### Saved entries:
◇ ◇ ◇ ◇ ◇
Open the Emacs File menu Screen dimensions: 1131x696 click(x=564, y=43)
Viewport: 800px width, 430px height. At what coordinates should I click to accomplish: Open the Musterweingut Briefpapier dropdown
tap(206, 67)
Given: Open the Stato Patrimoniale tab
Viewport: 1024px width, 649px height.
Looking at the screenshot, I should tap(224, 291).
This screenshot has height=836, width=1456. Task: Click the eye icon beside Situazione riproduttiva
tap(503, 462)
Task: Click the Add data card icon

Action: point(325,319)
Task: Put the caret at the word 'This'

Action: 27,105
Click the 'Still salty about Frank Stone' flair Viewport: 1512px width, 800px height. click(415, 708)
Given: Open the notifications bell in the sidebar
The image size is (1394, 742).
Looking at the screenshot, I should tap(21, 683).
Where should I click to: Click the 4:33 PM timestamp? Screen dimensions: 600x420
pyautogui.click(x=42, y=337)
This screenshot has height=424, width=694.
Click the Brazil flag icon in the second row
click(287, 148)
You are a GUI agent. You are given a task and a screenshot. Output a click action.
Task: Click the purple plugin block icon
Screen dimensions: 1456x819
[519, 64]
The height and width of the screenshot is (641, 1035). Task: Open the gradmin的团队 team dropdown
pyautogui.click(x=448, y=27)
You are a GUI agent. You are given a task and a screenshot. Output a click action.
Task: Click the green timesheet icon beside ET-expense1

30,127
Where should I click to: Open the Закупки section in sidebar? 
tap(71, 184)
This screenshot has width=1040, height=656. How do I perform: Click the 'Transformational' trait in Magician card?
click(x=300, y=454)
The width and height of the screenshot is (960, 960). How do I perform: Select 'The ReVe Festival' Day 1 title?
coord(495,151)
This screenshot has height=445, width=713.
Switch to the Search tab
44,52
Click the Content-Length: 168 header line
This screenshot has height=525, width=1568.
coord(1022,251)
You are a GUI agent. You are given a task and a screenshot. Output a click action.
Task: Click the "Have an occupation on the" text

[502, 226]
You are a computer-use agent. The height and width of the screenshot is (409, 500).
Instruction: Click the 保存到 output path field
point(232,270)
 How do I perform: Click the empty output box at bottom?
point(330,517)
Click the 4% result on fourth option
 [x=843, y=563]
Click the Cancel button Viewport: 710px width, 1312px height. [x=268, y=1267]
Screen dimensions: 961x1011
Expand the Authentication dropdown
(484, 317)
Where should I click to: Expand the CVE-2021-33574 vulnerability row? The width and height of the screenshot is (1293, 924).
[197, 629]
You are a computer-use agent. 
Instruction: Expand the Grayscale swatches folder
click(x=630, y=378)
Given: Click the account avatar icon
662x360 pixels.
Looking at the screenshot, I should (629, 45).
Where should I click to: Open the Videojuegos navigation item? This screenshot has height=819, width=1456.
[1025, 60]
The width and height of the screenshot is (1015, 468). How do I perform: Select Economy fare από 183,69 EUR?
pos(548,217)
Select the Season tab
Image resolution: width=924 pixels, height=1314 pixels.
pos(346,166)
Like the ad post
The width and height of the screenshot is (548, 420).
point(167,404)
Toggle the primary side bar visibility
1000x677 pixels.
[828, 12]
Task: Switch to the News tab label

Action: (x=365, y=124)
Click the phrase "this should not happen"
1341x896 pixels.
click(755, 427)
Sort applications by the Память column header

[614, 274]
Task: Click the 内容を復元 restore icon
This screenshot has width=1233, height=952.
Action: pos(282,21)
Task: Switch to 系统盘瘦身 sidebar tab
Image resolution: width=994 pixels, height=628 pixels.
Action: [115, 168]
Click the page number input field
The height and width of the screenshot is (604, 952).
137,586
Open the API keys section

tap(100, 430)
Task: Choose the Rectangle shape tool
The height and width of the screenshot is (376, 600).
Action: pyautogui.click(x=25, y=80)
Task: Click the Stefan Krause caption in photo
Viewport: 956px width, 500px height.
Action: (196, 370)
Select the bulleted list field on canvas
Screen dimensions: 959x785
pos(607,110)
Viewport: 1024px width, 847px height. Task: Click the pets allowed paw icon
◇ ◇ ◇ ◇ ◇
### WHAT YOU WILL DO:
Copy verbatim the part of the data that opens with the line containing "Click the 4% result on fourth option" and runs through the end of the data.

### OUTPUT FOR THIS EXERCISE:
Click the 4% result on fourth option
 [x=843, y=563]
Click the Cancel button Viewport: 710px width, 1312px height. [x=268, y=1267]
Screen dimensions: 961x1011
Expand the Authentication dropdown
(484, 317)
Where should I click to: Expand the CVE-2021-33574 vulnerability row? The width and height of the screenshot is (1293, 924).
[197, 629]
You are a computer-use agent. 
Instruction: Expand the Grayscale swatches folder
click(x=630, y=378)
Given: Click the account avatar icon
662x360 pixels.
Looking at the screenshot, I should (629, 45).
Where should I click to: Open the Videojuegos navigation item? This screenshot has height=819, width=1456.
[1025, 60]
The width and height of the screenshot is (1015, 468). How do I perform: Select Economy fare από 183,69 EUR?
pos(548,217)
Select the Season tab
Image resolution: width=924 pixels, height=1314 pixels.
pos(346,166)
Like the ad post
The width and height of the screenshot is (548, 420).
point(167,404)
Toggle the primary side bar visibility
1000x677 pixels.
[828, 12]
Task: Switch to the News tab label

Action: (x=365, y=124)
Click the phrase "this should not happen"
1341x896 pixels.
click(755, 427)
Sort applications by the Память column header

[614, 274]
Task: Click the 内容を復元 restore icon
This screenshot has width=1233, height=952.
Action: pos(282,21)
Task: Switch to 系统盘瘦身 sidebar tab
Image resolution: width=994 pixels, height=628 pixels.
Action: [115, 168]
Click the page number input field
The height and width of the screenshot is (604, 952).
137,586
Open the API keys section

tap(100, 430)
Task: Choose the Rectangle shape tool
The height and width of the screenshot is (376, 600).
Action: pyautogui.click(x=25, y=80)
Task: Click the Stefan Krause caption in photo
Viewport: 956px width, 500px height.
Action: (196, 370)
Select the bulleted list field on canvas
Screen dimensions: 959x785
pos(607,110)
Viewport: 1024px width, 847px height. Task: Click the pets allowed paw icon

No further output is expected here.